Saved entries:
* * *
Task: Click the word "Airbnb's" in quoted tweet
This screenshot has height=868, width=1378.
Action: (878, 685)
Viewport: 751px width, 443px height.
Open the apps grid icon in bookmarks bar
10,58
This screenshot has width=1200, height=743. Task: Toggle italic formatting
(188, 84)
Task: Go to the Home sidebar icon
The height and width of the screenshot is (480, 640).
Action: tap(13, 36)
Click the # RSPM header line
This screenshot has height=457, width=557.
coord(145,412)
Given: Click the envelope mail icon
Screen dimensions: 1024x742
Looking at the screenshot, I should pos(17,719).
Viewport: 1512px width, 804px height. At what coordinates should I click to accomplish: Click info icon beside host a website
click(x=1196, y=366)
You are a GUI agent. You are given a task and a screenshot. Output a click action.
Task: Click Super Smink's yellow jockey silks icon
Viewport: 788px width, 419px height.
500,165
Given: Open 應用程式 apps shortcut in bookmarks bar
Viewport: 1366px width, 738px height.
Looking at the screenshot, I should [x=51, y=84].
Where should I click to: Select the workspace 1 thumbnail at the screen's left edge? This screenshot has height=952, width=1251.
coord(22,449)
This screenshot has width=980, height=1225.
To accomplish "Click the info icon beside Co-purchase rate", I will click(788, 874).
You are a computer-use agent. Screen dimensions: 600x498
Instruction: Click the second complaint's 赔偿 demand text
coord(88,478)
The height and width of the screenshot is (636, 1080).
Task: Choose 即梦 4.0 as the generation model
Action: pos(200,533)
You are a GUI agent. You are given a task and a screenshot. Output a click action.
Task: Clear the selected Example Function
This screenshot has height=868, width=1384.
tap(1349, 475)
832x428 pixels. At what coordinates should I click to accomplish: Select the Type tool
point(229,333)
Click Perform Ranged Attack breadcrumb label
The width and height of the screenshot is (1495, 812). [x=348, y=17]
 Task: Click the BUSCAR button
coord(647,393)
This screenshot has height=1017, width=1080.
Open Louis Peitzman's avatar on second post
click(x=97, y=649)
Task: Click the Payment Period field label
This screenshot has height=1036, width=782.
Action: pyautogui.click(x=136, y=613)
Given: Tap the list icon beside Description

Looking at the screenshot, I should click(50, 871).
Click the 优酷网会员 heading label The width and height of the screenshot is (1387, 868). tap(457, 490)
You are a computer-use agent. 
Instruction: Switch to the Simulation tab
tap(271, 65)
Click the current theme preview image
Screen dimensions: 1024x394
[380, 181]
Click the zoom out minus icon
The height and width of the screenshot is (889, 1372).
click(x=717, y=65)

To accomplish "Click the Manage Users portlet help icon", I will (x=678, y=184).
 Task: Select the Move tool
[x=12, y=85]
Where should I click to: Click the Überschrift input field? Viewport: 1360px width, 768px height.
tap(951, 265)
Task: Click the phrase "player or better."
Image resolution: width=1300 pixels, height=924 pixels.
* * *
**The task:** I need every line of the data that has the word "computer"; please list them.

**Result of this task:**
You are a computer-use agent. Screen dimensions: 600x498
You are a computer-use agent. 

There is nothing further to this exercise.